I'd love to see a Mini rally car, I hope this news is true. If BMW starts getting involved in a bunch of other racing as a result of them dropping out of F1 that will be awesome, but I'm still sad they won't be on the grid in 2010.

Mini is being linked to a return to the World Rally Championship with its upcoming 4x4.

The crossover, which is rumored to be called the Countryman and due to go on sale next year, would be turned into a WRC contender for the 2011 season to coincide with the launch of a JCW model, according to British newspaper Motorsport News.

The Mini Countryman JCW will be powered by a turbocharged 1.6-litre engine, which will fall in line with proposed power plants for future WRC cars.

The paper quotes a source within the WRC's organizers as saying there had been "a very positive response" to the series from Mini personnel.

Mini rallying legend Paddy Hopkirk, who won the 1964 Monte Carlo Rally in a Mini Cooper S, continues to work for BMW as an ambassador.

He told Motorsport News, "The level of engineering is amazing and very diligent ***8211; they're a company that doesn't take shortcuts. Everything they do they do well. If there is a problem they will throw more money at it until they get it right. Without the [BMW Sauber] F1 project there could be more money to do that.

"People love the Mini and actually love the new Mini as well.

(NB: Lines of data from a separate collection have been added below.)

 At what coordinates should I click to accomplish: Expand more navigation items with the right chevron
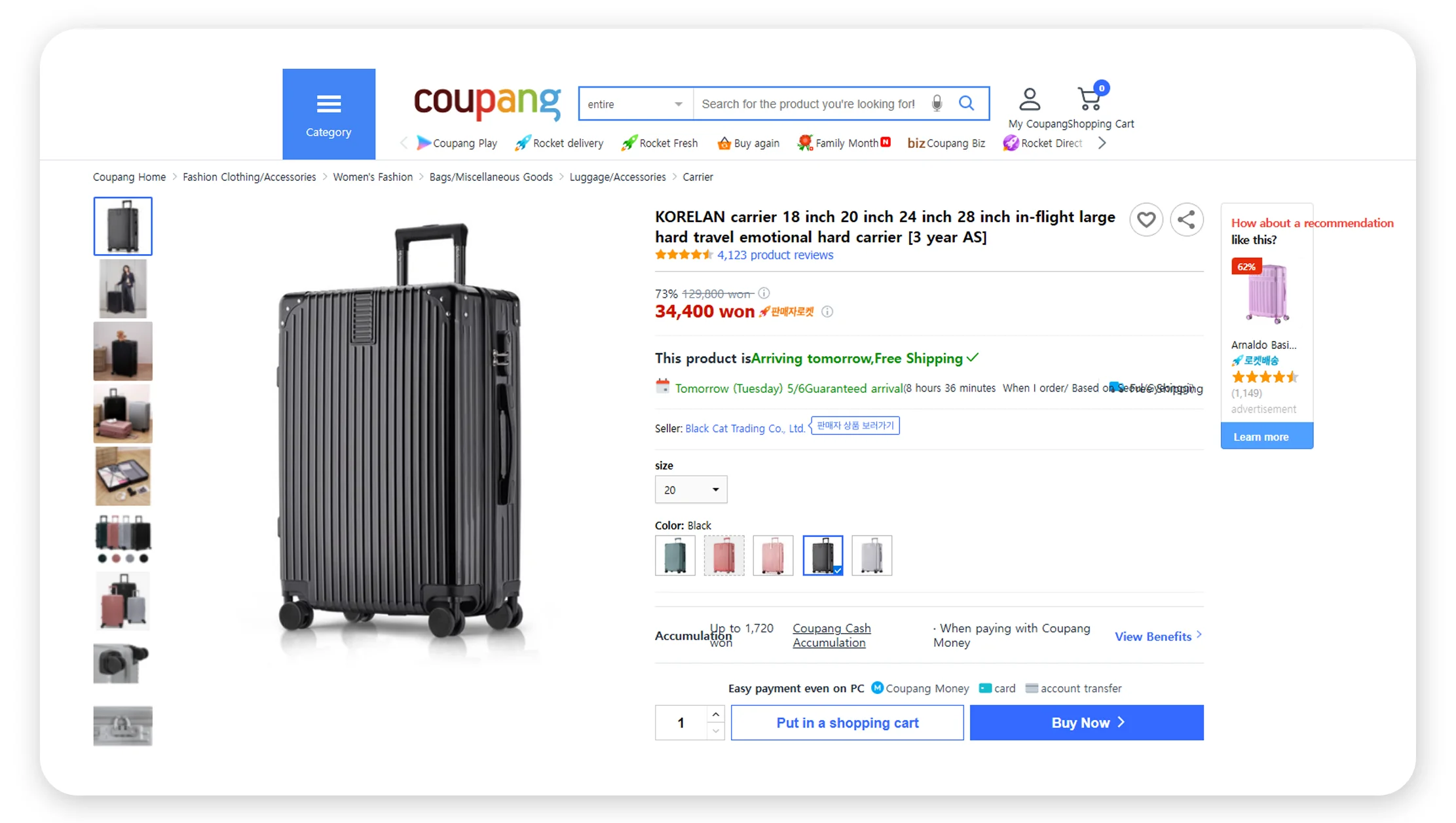point(1102,143)
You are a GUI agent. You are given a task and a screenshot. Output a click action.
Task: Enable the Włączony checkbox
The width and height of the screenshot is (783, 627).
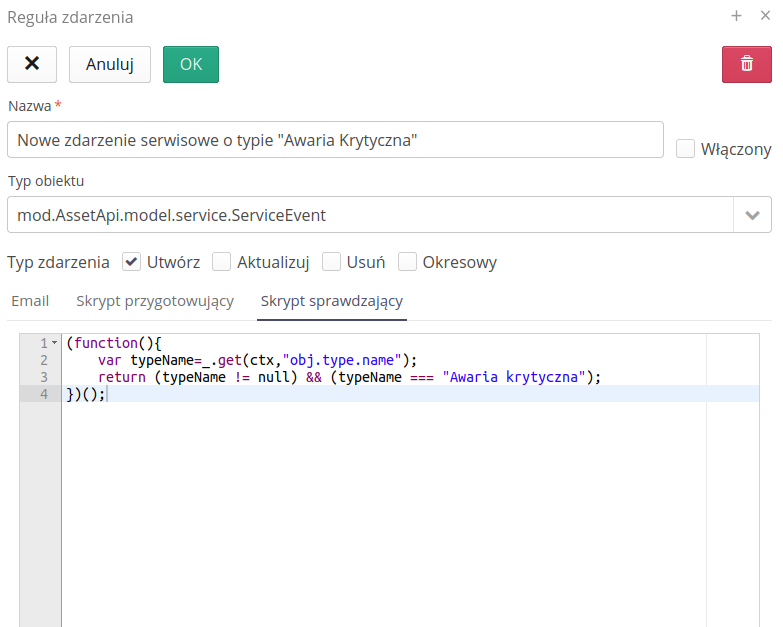coord(685,149)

It would be terrific to see Mini in the WRC. I've got the highest respect for the company and it would be magnificent for the glory days of rallying to return and for Mini to be a part of that.

"I'm kind of an ambassador for the company already. I drive a Mini on the road and I wouldn't do that if I didn't believe in the product. I love the car."

A Mini UK spokesman told Autocar, "There are no official plans at this stage. It is a story that has been doing the rounds for some time, as we will have a four-wheel-drive car for the first time, but at the moment there isn't a plan.

"If it does happen it would be late 2011 at the earliest, as JCW models traditionally follow on 12 months after the launch of the car."


----------



## john5 (Nov 2, 2008)

This actually sounds neat, I hope its a serious effort and not a marketing gimick to get some rallye preped mini photos


----------